Patrick Krauskopf ist einer der profundesten Kenner des Kartellrechts: Der Leiter des Zentrums für Wettbewerbs- und Handelsrecht an der ZHAW verbindet Praxis und Theorie perfekt im beruflichen Alltag.

Impact Nr. 32 vom März 2016

Als typischer Anwalt geht er nicht durch. Sein Lächeln ist zu freundlich. Die bei Juristen häufig anzutreffende kühle Reserviertheit fehlt. Patrick Krauskopf erzählt gerne, holt in präzis formulierten Sätzen aus und erläutert bereitwillig. Bekanntheit erlangte Krauskopf als dynamischer und kommunikativer Vizedirektor der Wettbewerbskommission (Weko), der er fast zehn Jahre lang angehörte. Die letzte erfolgreiche Revision des Kartellgesetzes von 2003, als Geldbussen gegen Kartellsünder möglich wurden, ist untrennbar mit seinem Namen verbunden.

Medien und Politiker schätzen seine klaren Worte

Von jeher schätzen Politiker und Medien seine klaren Worte und die Fähigkeit, komplizierte Zusammenhänge einfach und verständlich darzustellen. Mit Verve und Ehrgeiz tut er das auch heute als Anwalt und Dozent der ZHAW. Seine Laufbahn ist beeindruckend; auch wenn es mal nicht klappt, geht der 47-Jährige unbeirrt seinen Weg: 2008 scheiterte seine Bewerbung als Direktor der Weko. Konsequent, wie er ist, verliess er die Weko und wurde Partner in einer Zürcher Anwaltskanzlei. «Wenn man in einer solchen Ausmarchung den Kürzeren zieht, ist es nur redlich weiterzuziehen», sagt Krauskopf.

Sein Familienname und sein perfektes Hochdeutsch lassen vermuten, der ZHAW-Professor sei aus Deutschland zugezogen. Tatsächlich ist Krauskopf Romand, seine Mutter stammt aus Genf, sein Vater aus Hamburg. Aufgewachsen in der Westschweiz, sprach man zu Hause Französisch. In von deutschsprachigen Nonnen geprägten Primarschulen und Gymnasien in Fribourg wurde ihm korrektes Deutsch eingetrichtert.

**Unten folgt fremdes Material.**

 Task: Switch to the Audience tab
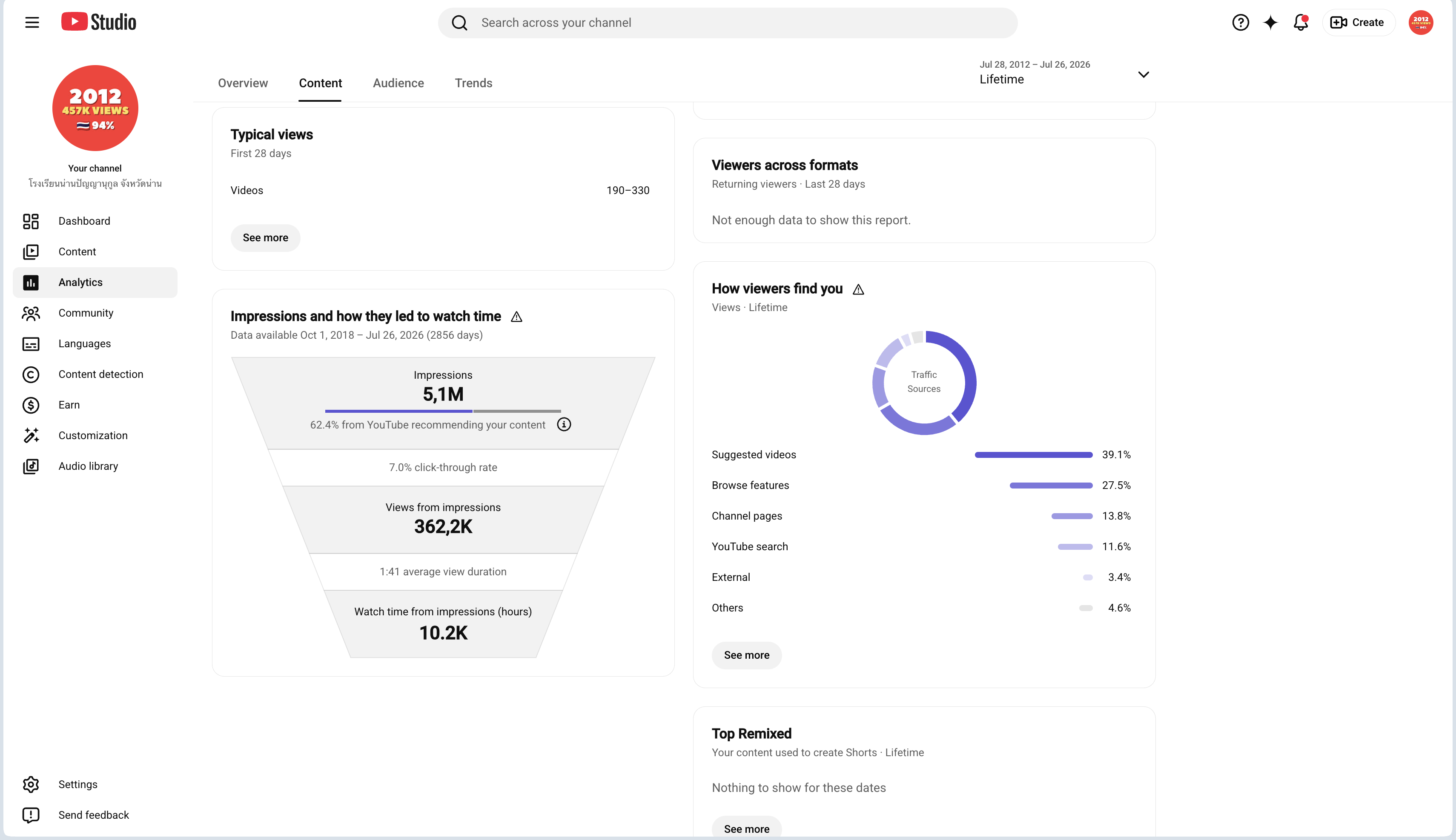click(x=398, y=83)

In Fribourg und im kalifornischen Berkeley absolvierte er sein Jus-Studium, wo er mit Summa cum laude promovierte. Später absolvierte er in Harvard den begehrten Legal Master (LL.M.) und in New York die amerikanische Anwaltsprüfung. Dies erlaubt ihm, auch in New York als Anwalt tätig zu sein. Krauskopf war Gerichtsschreiber an einem Bezirksgericht und später am Bundesgericht. Über den damaligen Präsidenten der Weko, Pierre Tercier, kam er 1999 nach Bern zur Weko und baute in der Folge den Rechtsdienst der Wettbewerbskommission auf. Bereits zwei Jahre später wurde er zum Vizedirektor ernannt. Sein Pflichtenheft wurde 2002 entscheidend erweitert, als er zum Chief International Affairs ernannt wurde und die Schweiz in internationalen Gremien wie der OECD oder der WTO zu vertreten hatte.

«Das Schweizer Kartellgesetz hat etwa 80 Prozent des Niveaus der Kartellgesetze in den USA oder in der EU erreicht.»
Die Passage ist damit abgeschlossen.